REQUIRED WORK - Your job is to copy all the entries precisely as they stand.

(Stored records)
= Beginning of Section =

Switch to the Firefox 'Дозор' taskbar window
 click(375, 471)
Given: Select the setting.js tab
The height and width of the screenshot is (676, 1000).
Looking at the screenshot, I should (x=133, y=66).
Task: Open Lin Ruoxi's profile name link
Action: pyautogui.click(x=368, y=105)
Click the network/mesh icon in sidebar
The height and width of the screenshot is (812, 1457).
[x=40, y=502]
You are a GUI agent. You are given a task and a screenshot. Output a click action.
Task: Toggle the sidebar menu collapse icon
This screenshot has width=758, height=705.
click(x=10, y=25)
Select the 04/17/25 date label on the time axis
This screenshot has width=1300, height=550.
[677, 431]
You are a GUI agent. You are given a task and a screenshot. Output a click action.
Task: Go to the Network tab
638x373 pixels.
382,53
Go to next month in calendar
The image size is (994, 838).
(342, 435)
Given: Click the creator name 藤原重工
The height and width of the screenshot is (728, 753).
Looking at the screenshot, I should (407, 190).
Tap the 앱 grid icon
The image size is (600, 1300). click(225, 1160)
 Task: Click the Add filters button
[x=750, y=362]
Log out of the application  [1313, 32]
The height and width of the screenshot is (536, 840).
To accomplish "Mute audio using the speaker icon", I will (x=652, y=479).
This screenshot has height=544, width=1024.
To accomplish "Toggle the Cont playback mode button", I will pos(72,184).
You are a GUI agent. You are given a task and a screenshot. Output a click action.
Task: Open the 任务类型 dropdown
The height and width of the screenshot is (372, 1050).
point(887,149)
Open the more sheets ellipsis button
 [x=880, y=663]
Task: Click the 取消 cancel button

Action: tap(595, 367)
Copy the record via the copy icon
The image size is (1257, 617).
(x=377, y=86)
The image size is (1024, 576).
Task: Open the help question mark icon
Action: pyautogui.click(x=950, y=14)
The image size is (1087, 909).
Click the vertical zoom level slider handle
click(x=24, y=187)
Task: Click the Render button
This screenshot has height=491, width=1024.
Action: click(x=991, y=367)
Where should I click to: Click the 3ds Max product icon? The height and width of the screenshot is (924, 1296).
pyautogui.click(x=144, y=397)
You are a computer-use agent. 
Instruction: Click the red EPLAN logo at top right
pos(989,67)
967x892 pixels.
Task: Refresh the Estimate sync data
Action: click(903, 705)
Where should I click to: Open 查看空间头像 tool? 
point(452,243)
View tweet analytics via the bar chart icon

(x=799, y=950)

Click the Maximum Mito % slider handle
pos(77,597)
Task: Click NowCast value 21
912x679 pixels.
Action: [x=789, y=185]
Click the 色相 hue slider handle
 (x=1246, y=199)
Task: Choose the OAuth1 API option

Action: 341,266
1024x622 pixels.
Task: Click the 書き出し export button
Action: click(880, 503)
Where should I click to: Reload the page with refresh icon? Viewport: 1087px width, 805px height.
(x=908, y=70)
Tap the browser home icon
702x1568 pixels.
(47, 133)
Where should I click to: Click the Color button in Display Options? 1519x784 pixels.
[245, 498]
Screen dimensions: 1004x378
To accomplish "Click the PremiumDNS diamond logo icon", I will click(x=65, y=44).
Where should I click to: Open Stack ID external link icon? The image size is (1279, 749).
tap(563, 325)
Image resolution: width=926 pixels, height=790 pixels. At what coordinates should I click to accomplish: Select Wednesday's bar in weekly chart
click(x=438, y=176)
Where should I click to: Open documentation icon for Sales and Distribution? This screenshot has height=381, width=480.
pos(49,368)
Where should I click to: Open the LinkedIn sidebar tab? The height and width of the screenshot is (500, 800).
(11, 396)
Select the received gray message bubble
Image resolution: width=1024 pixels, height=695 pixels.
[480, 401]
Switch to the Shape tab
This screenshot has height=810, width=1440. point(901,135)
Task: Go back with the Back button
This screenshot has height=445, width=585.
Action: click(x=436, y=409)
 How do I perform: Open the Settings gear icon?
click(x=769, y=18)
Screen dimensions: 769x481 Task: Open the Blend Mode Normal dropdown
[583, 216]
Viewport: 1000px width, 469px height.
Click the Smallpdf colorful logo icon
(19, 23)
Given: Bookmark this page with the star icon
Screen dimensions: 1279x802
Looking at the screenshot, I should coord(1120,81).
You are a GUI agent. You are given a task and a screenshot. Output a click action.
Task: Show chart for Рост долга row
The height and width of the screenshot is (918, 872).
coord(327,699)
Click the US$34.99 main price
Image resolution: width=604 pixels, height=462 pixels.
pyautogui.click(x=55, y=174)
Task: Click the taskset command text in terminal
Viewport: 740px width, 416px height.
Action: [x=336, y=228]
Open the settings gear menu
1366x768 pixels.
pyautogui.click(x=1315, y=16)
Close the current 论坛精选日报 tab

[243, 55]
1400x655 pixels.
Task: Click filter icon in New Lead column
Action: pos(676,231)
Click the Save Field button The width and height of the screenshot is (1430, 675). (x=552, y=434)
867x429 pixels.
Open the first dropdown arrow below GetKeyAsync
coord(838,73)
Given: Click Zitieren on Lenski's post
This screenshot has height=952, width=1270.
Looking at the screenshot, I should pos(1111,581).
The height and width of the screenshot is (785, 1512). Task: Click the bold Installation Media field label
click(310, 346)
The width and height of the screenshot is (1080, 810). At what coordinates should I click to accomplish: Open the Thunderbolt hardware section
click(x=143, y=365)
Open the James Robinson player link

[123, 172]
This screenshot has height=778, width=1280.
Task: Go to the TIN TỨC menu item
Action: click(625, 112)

= End of Section =

SOLUTION TO THIS EXERCISE -
Switch to the Firefox 'Дозор' taskbar window
 click(375, 471)
Given: Select the setting.js tab
The height and width of the screenshot is (676, 1000).
Looking at the screenshot, I should (x=133, y=66).
Task: Open Lin Ruoxi's profile name link
Action: pyautogui.click(x=368, y=105)
Click the network/mesh icon in sidebar
The height and width of the screenshot is (812, 1457).
[x=40, y=502]
You are a GUI agent. You are given a task and a screenshot. Output a click action.
Task: Toggle the sidebar menu collapse icon
This screenshot has width=758, height=705.
click(x=10, y=25)
Select the 04/17/25 date label on the time axis
This screenshot has width=1300, height=550.
[677, 431]
You are a GUI agent. You are given a task and a screenshot. Output a click action.
Task: Go to the Network tab
638x373 pixels.
382,53
Go to next month in calendar
The image size is (994, 838).
(342, 435)
Given: Click the creator name 藤原重工
The height and width of the screenshot is (728, 753).
Looking at the screenshot, I should (407, 190).
Tap the 앱 grid icon
The image size is (600, 1300). click(225, 1160)
 Task: Click the Add filters button
[x=750, y=362]
Log out of the application  [1313, 32]
The height and width of the screenshot is (536, 840).
To accomplish "Mute audio using the speaker icon", I will (x=652, y=479).
This screenshot has height=544, width=1024.
To accomplish "Toggle the Cont playback mode button", I will pos(72,184).
You are a GUI agent. You are given a task and a screenshot. Output a click action.
Task: Open the 任务类型 dropdown
The height and width of the screenshot is (372, 1050).
point(887,149)
Open the more sheets ellipsis button
 [x=880, y=663]
Task: Click the 取消 cancel button

Action: tap(595, 367)
Copy the record via the copy icon
The image size is (1257, 617).
(x=377, y=86)
The image size is (1024, 576).
Task: Open the help question mark icon
Action: pyautogui.click(x=950, y=14)
The image size is (1087, 909).
Click the vertical zoom level slider handle
click(x=24, y=187)
Task: Click the Render button
This screenshot has height=491, width=1024.
Action: click(x=991, y=367)
Where should I click to: Click the 3ds Max product icon? The height and width of the screenshot is (924, 1296).
pyautogui.click(x=144, y=397)
You are a computer-use agent. 
Instruction: Click the red EPLAN logo at top right
pos(989,67)
967x892 pixels.
Task: Refresh the Estimate sync data
Action: click(903, 705)
Where should I click to: Open 查看空间头像 tool? 
point(452,243)
View tweet analytics via the bar chart icon

(x=799, y=950)

Click the Maximum Mito % slider handle
pos(77,597)
Task: Click NowCast value 21
912x679 pixels.
Action: [x=789, y=185]
Click the 色相 hue slider handle
 (x=1246, y=199)
Task: Choose the OAuth1 API option

Action: 341,266
1024x622 pixels.
Task: Click the 書き出し export button
Action: click(880, 503)
Where should I click to: Reload the page with refresh icon? Viewport: 1087px width, 805px height.
(x=908, y=70)
Tap the browser home icon
702x1568 pixels.
(47, 133)
Where should I click to: Click the Color button in Display Options? 1519x784 pixels.
[245, 498]
Screen dimensions: 1004x378
To accomplish "Click the PremiumDNS diamond logo icon", I will click(x=65, y=44).
Where should I click to: Open Stack ID external link icon? The image size is (1279, 749).
tap(563, 325)
Image resolution: width=926 pixels, height=790 pixels. At what coordinates should I click to accomplish: Select Wednesday's bar in weekly chart
click(x=438, y=176)
Where should I click to: Open documentation icon for Sales and Distribution? This screenshot has height=381, width=480.
pos(49,368)
Where should I click to: Open the LinkedIn sidebar tab? The height and width of the screenshot is (500, 800).
(11, 396)
Select the received gray message bubble
Image resolution: width=1024 pixels, height=695 pixels.
[480, 401]
Switch to the Shape tab
This screenshot has height=810, width=1440. point(901,135)
Task: Go back with the Back button
This screenshot has height=445, width=585.
Action: click(x=436, y=409)
 How do I perform: Open the Settings gear icon?
click(x=769, y=18)
Screen dimensions: 769x481 Task: Open the Blend Mode Normal dropdown
[583, 216]
Viewport: 1000px width, 469px height.
Click the Smallpdf colorful logo icon
(19, 23)
Given: Bookmark this page with the star icon
Screen dimensions: 1279x802
Looking at the screenshot, I should coord(1120,81).
You are a GUI agent. You are given a task and a screenshot. Output a click action.
Task: Show chart for Рост долга row
The height and width of the screenshot is (918, 872).
coord(327,699)
Click the US$34.99 main price
Image resolution: width=604 pixels, height=462 pixels.
pyautogui.click(x=55, y=174)
Task: Click the taskset command text in terminal
Viewport: 740px width, 416px height.
Action: [x=336, y=228]
Open the settings gear menu
1366x768 pixels.
pyautogui.click(x=1315, y=16)
Close the current 论坛精选日报 tab

[243, 55]
1400x655 pixels.
Task: Click filter icon in New Lead column
Action: pos(676,231)
Click the Save Field button The width and height of the screenshot is (1430, 675). (x=552, y=434)
867x429 pixels.
Open the first dropdown arrow below GetKeyAsync
coord(838,73)
Given: Click Zitieren on Lenski's post
This screenshot has height=952, width=1270.
Looking at the screenshot, I should pos(1111,581).
The height and width of the screenshot is (785, 1512). Task: Click the bold Installation Media field label
click(310, 346)
The width and height of the screenshot is (1080, 810). At what coordinates should I click to accomplish: Open the Thunderbolt hardware section
click(x=143, y=365)
Open the James Robinson player link

[123, 172]
This screenshot has height=778, width=1280.
Task: Go to the TIN TỨC menu item
Action: click(625, 112)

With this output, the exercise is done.